Published January 26, 2015 This content is archived.
An international team led by Jonathan F. Lovell, PhD, assistant professor of biomedical engineering, has created a nanoparticle that may pave the way for “hypermodal” imaging — the ability to merge results from six different imaging modes using one contrast agent.
“If such systems are developed, a patient could theoretically go in for one scan with one machine and receive a single injection of the nanoparticles, eliminating the need for multiple scans with multiple machines,” says Lovell.
Although no machine currently exists that can perform all six imaging techniques at once, the researchers hope their findings will spur the development of such technology.
“The potential future technology would give medical professionals a much clearer picture of patients’ organs and tissues, helping to improve diagnoses and identify the boundaries of tumors,” Lovell predicts.
The researchers’ novel nanoparticle can be detected by computed tomography (CT) and positron emission tomography (PET) scanning, as well as photoacoustic, fluorescence, upconversion and Cerenkov luminescence imaging.

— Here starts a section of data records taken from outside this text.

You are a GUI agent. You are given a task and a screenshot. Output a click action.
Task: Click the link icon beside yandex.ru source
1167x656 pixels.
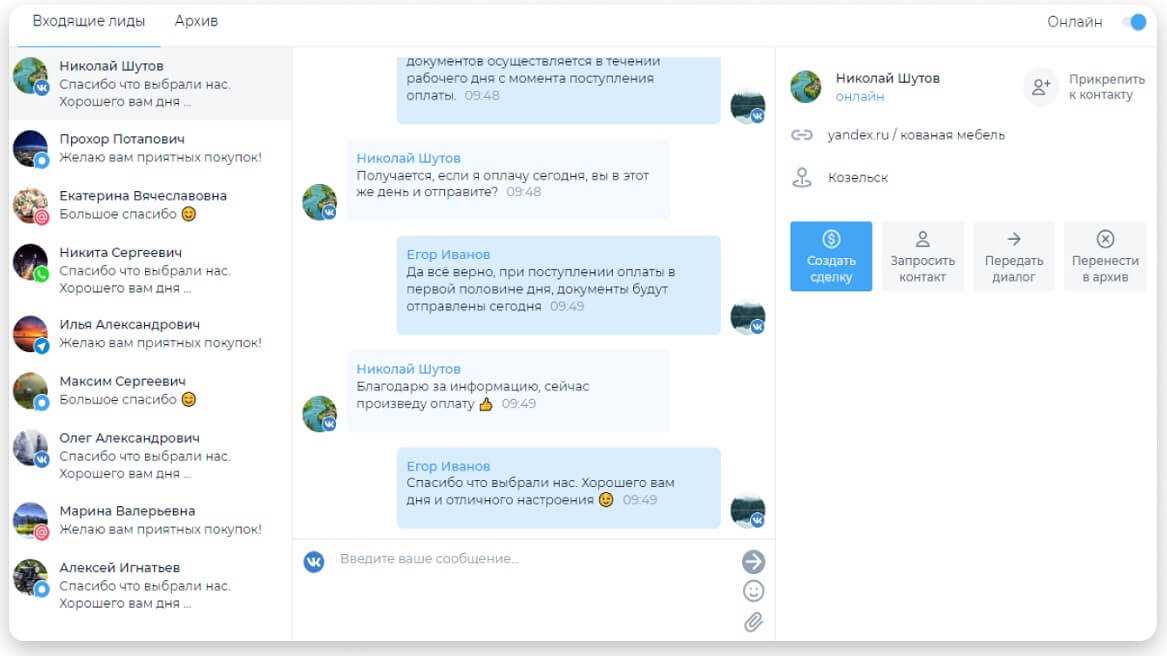pos(802,135)
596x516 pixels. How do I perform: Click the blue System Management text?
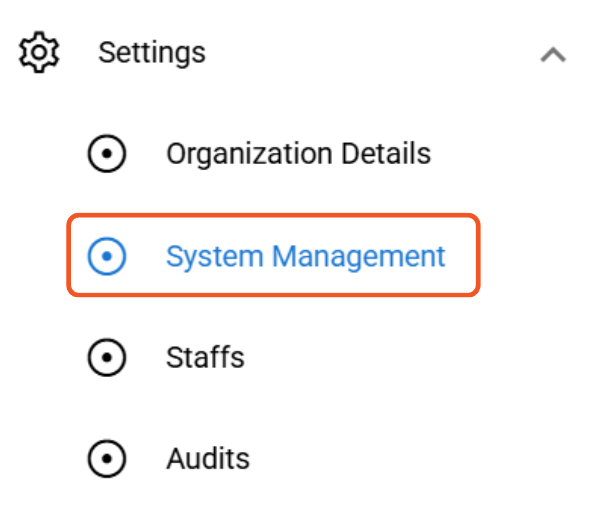306,257
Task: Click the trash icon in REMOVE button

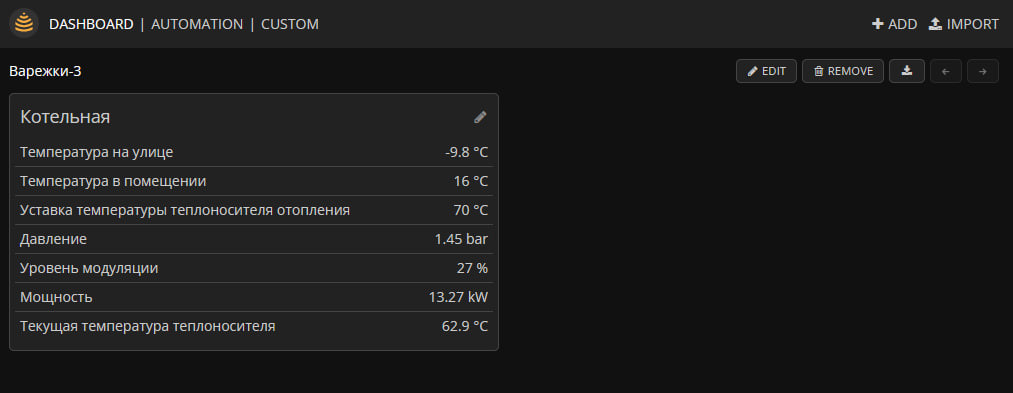Action: pos(819,71)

It consists of two biocompatible parts, each with unique characteristics that respond to certain types of imaging.
An outer fabric of porphyrin-phospholipids (PoP) wraps around a core that glows blue when struck by near-infrared light.
The PoP wrapper has biophotonic qualities that respond well to fluorescence and photoacoustic imaging. It also is adept at attracting copper, used in PET and Cerenkov luminescence imaging. The core — originally designed for upconversion imaging — contains electron-dense ytterbium that also facilitates detection by CT scans.
When the research team used their nanoparticles to examine the lymph nodes of mice, they found that CT and PET scans provided the deepest tissue penetration, while photoacoustic imaging showed blood vessel details that other modalities missed.
“Combining these two biocompatible components into a single nanoparticle could give tomorrow’s doctors a powerful new tool for medical imaging,” says Paras N. Prasad, PhD, another lead researcher on the project who directs the University at Buffalo’s multidisciplinary Institute for Lasers, Photonics and Biophotonics (ILPB).
The researchers envision numerous possible applications for the technology.
“The core-shell imaging contrast agent could enable biomedical imaging at multiple scales — from single-molecule to cell imaging, and from vascular and organ to whole-body bioimaging,” says Guanying Chen, PhD, another lead researcher on the project affiliated with the ILPB and Harbin Institute of Technology in China.
“These broad, potential capabilities are due to a plurality of optical, photoacoustic and radionuclide imaging abilities that the agent possesses.”
In addition, the technology may aid cancer assessment and treatment.
If a targeting molecule could be attached to the PoP surface, cancer cells could take up the particles and be detected via photoacoustic and fluorescence imaging.
“This would enable doctors to better see where tumors begin and end,” Lovell says.
“More studies would have to be done to determine whether the nanoparticle is safe to use for these purposes,” notes Prasad, also a SUNY Distinguished Professor of chemistry, physics, medicine and electrical engineering.
“However, the nanoparticle we created does not contain toxic metals, such as cadmium, that pose potential risks and are found in some other nanoparticles.”
The research, “Hexamodal Imaging with Porphyrin-Phospholipid-Coated Upconversion Nanoparticles,” has been published in Advanced Materials.
Contributors include three UB biomedical engineering graduate students: first author James Rieffel, an MS candidate; Shuai Shao, a PhD candidate; and Upendra Chitgupi, an MS candidate.
The research team also included additional collaborators from the UB ILPB and the Harbin Institute, as well as the University of Wisconsin and POSTECH in South Korea.